Les négociateurs africains Raila Odinga, Ernest Koroma, Pedro Pires et Boni Yayi le 3 janvier 2011 à Abidjan ©AFP
PARIS (AFP)
Les Etats africains, qui revendiquent un rôle accru dans la gouvernance mondiale, présentent une rare unité dans la gestion de la crise ivoirienne, soucieux d’affermir leur crédibilité avant une succession d’élections sur le continent en 2011.
La fermeté de l’Union africaine (UA) ou de l’instance régionale de la Communauté économique des Etats d’Afrique de l’Ouest (Cédéao) ont conduit les Occidentaux, l’ex-puissance coloniale française en tête, à se retrancher souvent prudemment derrière la position africaine.
Mardi, le président français Nicolas Sarkozy a souligné que si la Côte d’Ivoire, qui fut "longtemps un exemple", se mettait "hors du champ de la démocratie, alors c’est pour toute l’Afrique que nous aurions à craindre".
"Les dirigeants africains ont décidé de frapper fort, dans la perspective des prochaines échéances électorales", affirme à l’AFP Pascal Boniface, directeur de l’Institut des relations internationales et stratégiques (IRIS).
Alors que des scrutins à risque sont attendus au Tchad, en Centrafrique, au Cameroun ou en RDCongo, où une révision constitutionnelle controversée s’annonce déjà, l’UA joue en partie sa crédibilité.
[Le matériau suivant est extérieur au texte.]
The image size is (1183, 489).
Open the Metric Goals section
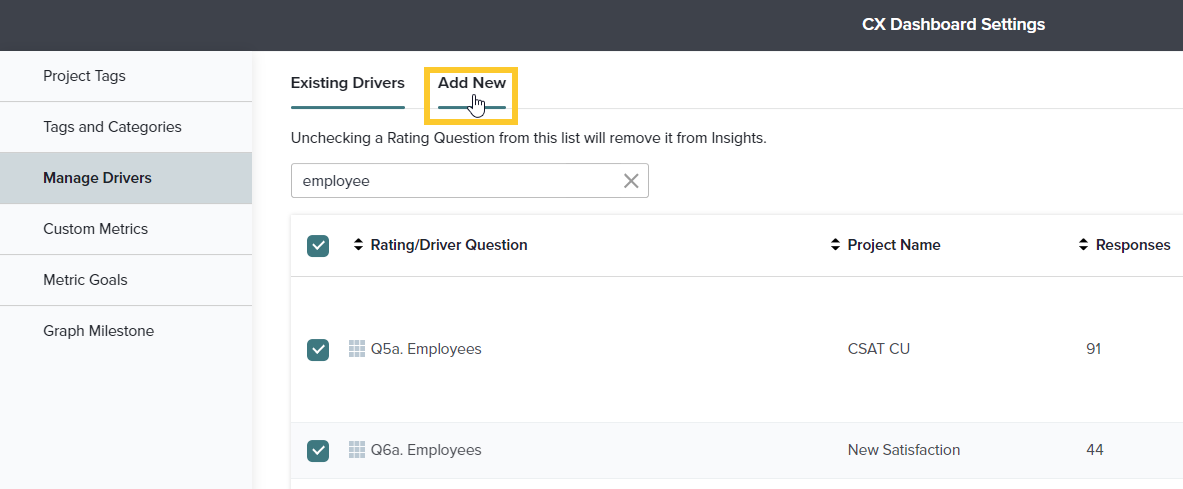click(x=85, y=280)
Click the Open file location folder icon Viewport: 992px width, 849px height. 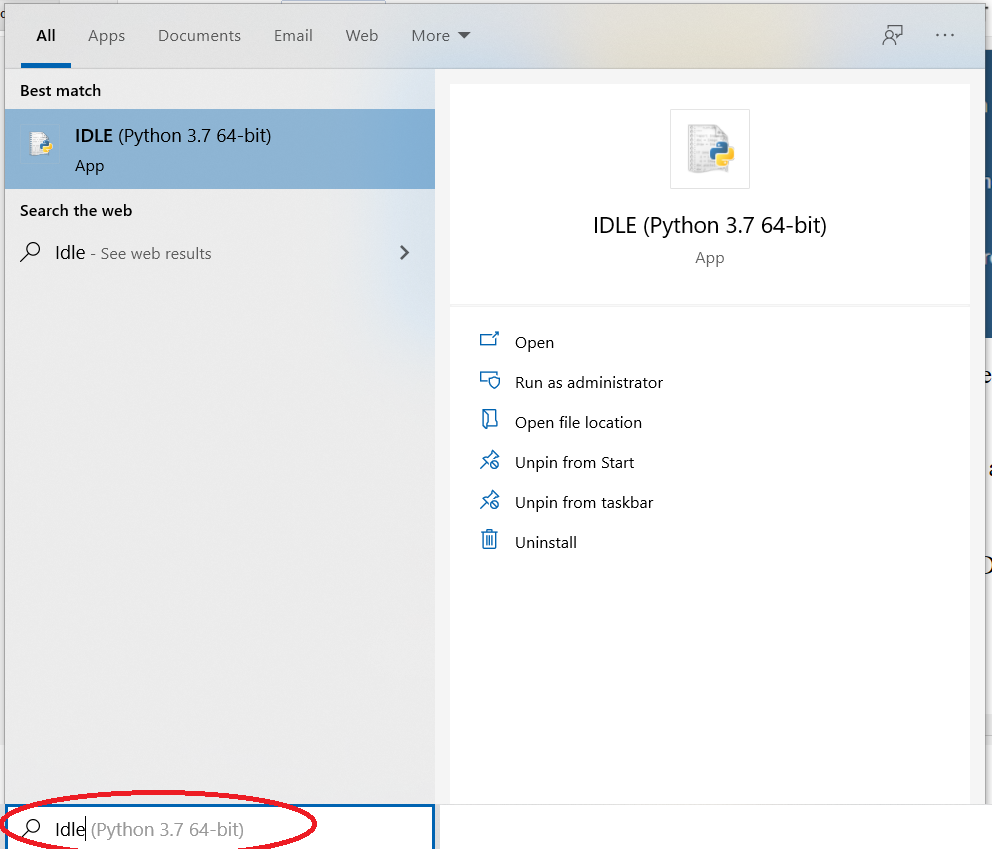coord(489,421)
"La Côte d’Ivoire peut être un tournant dans la façon dont l’Afrique gère ses conflits.Il n’y a jamais eu une unité aussi nette", souligne l’expert.
Très vite, après l’annonce des résultats de l’élection présidentielle du 28 novembre en Côte d’Ivoire, les Etats africains ont pris parti, entérinant la victoire d’Alassane Ouattarra, déclaré vainqueur par la commission électorale ivoirienne, et demandé le départ du sortant Laurent Gbagbo.
Alors que l’armée et l’appareil d’Etat sont du côté du sortant, UA et Cédéao ont dépêché des médiateurs et multiplié les pressions, privant notamment Laurent Gbagbo de l’accès aux comptes en devise de l’Etat ivoirien, jusqu’à la menace d’une intervention militaire, encore réitérée mardi soir.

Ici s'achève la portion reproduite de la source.